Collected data
::::::

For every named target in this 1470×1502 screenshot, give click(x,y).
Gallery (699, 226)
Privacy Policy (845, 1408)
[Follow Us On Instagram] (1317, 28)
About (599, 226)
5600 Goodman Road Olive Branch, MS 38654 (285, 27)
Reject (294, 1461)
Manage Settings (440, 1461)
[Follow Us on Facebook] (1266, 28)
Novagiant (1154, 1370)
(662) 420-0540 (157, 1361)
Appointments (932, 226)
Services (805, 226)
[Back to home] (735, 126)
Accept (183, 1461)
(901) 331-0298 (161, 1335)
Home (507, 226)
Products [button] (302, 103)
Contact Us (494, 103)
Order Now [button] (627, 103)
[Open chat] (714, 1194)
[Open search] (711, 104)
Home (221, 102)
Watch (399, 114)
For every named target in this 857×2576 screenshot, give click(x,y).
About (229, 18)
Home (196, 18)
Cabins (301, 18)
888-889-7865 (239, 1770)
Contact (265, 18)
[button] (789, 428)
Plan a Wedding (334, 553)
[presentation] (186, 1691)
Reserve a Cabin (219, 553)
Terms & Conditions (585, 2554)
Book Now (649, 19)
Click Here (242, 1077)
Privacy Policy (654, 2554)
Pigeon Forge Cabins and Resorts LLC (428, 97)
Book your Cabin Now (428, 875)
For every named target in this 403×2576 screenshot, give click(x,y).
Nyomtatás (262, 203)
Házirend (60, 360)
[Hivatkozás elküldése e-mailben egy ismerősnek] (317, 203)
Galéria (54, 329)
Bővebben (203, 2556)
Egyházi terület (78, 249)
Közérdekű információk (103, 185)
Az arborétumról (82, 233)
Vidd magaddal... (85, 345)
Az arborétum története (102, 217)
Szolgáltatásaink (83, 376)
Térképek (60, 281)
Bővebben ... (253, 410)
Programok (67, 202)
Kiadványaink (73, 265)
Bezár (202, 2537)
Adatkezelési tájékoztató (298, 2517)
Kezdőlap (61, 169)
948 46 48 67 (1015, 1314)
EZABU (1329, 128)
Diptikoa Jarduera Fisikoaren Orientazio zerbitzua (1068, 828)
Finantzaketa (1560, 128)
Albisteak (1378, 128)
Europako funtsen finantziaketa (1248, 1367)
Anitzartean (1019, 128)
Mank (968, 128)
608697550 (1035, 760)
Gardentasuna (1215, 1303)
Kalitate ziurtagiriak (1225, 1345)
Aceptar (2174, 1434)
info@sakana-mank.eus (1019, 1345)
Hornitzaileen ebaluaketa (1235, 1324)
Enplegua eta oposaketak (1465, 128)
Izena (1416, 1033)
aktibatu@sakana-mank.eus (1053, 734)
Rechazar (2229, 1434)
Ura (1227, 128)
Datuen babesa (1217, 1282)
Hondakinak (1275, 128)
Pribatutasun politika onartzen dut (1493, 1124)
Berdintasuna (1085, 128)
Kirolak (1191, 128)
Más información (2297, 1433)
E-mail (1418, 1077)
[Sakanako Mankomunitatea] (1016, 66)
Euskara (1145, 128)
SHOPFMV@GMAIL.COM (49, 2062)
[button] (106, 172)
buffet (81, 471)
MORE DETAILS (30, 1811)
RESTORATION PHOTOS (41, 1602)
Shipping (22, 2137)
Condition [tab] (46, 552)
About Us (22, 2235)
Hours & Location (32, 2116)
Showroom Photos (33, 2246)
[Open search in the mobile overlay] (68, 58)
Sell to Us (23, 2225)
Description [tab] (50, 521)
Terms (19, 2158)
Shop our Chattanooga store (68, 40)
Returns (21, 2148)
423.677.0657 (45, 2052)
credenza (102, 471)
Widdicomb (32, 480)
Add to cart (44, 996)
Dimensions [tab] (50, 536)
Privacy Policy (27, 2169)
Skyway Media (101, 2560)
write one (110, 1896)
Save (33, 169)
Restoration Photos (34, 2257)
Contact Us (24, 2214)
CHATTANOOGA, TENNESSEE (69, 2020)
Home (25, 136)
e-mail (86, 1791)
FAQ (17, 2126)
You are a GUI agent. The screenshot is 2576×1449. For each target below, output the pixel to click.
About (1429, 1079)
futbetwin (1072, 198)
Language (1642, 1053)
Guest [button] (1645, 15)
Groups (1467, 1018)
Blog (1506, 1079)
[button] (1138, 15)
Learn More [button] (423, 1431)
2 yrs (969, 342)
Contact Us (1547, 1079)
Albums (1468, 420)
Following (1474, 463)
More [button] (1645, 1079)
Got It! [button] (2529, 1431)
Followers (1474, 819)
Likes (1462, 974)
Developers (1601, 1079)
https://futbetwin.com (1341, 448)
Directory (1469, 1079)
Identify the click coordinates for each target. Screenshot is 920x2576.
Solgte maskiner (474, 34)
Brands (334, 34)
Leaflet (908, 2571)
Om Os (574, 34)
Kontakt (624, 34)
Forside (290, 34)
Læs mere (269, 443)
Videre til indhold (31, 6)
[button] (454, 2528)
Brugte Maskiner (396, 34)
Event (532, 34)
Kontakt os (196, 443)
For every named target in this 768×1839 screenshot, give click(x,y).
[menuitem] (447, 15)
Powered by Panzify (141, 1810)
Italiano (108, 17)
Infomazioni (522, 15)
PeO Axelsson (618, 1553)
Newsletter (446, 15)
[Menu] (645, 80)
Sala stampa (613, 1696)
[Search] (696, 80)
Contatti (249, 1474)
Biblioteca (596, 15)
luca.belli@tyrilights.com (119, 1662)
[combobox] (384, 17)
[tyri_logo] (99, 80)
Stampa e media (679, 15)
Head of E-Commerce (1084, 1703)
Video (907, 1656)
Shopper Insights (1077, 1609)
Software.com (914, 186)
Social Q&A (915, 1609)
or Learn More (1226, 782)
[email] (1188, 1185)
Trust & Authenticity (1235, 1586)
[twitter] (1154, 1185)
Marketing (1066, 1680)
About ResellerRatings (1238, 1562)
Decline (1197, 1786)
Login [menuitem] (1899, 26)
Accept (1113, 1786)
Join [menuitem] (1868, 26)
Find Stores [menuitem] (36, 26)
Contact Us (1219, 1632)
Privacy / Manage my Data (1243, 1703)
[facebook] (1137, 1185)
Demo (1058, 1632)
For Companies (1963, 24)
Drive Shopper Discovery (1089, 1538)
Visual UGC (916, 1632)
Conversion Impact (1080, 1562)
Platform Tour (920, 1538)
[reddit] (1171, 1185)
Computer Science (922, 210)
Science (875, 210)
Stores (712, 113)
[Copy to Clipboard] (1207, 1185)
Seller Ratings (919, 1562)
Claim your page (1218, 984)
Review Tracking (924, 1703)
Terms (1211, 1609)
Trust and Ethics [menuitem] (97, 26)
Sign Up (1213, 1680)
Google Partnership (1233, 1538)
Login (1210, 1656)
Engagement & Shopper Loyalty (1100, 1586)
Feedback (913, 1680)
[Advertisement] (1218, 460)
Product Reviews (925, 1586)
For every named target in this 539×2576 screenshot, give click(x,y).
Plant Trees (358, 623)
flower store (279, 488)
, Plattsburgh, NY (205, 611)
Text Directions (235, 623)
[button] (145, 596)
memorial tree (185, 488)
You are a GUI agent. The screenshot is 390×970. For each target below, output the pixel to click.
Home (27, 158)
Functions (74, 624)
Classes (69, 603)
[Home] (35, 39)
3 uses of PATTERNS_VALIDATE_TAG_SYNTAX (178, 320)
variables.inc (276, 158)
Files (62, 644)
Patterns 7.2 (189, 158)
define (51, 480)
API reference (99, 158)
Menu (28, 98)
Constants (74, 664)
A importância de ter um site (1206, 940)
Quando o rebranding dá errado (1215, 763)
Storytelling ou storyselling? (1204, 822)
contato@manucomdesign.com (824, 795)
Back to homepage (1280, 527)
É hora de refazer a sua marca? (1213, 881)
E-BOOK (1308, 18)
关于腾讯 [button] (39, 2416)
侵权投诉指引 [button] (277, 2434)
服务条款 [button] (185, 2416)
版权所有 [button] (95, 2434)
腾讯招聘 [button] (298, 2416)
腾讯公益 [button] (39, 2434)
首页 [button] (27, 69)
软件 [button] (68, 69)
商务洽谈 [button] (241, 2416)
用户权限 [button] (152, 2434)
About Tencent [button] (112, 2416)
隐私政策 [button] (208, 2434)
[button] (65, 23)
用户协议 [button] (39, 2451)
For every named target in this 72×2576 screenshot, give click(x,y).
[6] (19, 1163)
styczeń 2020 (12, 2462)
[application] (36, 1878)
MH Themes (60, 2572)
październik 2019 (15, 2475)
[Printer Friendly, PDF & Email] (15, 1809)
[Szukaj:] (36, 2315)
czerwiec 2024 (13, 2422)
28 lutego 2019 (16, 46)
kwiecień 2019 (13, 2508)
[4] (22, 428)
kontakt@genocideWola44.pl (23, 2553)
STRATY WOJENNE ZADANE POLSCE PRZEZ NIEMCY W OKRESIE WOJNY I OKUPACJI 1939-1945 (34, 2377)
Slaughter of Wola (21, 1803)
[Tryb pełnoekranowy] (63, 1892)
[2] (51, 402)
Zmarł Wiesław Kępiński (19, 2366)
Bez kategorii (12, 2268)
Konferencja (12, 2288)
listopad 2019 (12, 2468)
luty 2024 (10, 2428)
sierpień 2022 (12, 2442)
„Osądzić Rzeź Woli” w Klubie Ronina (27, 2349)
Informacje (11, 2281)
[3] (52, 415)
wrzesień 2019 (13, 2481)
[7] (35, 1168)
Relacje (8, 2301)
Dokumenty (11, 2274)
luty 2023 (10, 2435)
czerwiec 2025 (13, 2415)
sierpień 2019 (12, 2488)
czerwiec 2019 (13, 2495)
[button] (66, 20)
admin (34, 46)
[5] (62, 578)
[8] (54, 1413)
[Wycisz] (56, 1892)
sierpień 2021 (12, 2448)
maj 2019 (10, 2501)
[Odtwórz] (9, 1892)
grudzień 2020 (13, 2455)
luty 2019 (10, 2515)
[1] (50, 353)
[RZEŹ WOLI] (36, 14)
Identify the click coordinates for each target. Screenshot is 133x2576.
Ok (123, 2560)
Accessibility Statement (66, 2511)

::::::

**TASK DETAILS**
Of the entries listed above, reproduce only the lines starting at the line containing "Likes (1462, 974)" and ending at the line containing "memorial tree (185, 488)". Include both, exactly as they stand.

**EXPECTED OUTPUT**
Likes (1462, 974)
Developers (1601, 1079)
https://futbetwin.com (1341, 448)
Directory (1469, 1079)
Identify the click coordinates for each target. Screenshot is 920x2576.
Solgte maskiner (474, 34)
Brands (334, 34)
Leaflet (908, 2571)
Om Os (574, 34)
Kontakt (624, 34)
Forside (290, 34)
Læs mere (269, 443)
Videre til indhold (31, 6)
[button] (454, 2528)
Brugte Maskiner (396, 34)
Event (532, 34)
Kontakt os (196, 443)
For every named target in this 768×1839 screenshot, give click(x,y).
[menuitem] (447, 15)
Powered by Panzify (141, 1810)
Italiano (108, 17)
Infomazioni (522, 15)
PeO Axelsson (618, 1553)
Newsletter (446, 15)
[Menu] (645, 80)
Sala stampa (613, 1696)
[Search] (696, 80)
Contatti (249, 1474)
Biblioteca (596, 15)
luca.belli@tyrilights.com (119, 1662)
[combobox] (384, 17)
[tyri_logo] (99, 80)
Stampa e media (679, 15)
Head of E-Commerce (1084, 1703)
Video (907, 1656)
Shopper Insights (1077, 1609)
Software.com (914, 186)
Social Q&A (915, 1609)
or Learn More (1226, 782)
[email] (1188, 1185)
Trust & Authenticity (1235, 1586)
[twitter] (1154, 1185)
Marketing (1066, 1680)
About ResellerRatings (1238, 1562)
Decline (1197, 1786)
Login [menuitem] (1899, 26)
Accept (1113, 1786)
Join [menuitem] (1868, 26)
Find Stores [menuitem] (36, 26)
Contact Us (1219, 1632)
Privacy / Manage my Data (1243, 1703)
[facebook] (1137, 1185)
Demo (1058, 1632)
For Companies (1963, 24)
Drive Shopper Discovery (1089, 1538)
Visual UGC (916, 1632)
Conversion Impact (1080, 1562)
Platform Tour (920, 1538)
[reddit] (1171, 1185)
Computer Science (922, 210)
Science (875, 210)
Stores (712, 113)
[Copy to Clipboard] (1207, 1185)
Seller Ratings (919, 1562)
Claim your page (1218, 984)
Review Tracking (924, 1703)
Terms (1211, 1609)
Trust and Ethics [menuitem] (97, 26)
Sign Up (1213, 1680)
Google Partnership (1233, 1538)
Login (1210, 1656)
Engagement & Shopper Loyalty (1100, 1586)
Feedback (913, 1680)
[Advertisement] (1218, 460)
Product Reviews (925, 1586)
For every named target in this 539×2576 screenshot, give click(x,y).
Plant Trees (358, 623)
flower store (279, 488)
, Plattsburgh, NY (205, 611)
Text Directions (235, 623)
[button] (145, 596)
memorial tree (185, 488)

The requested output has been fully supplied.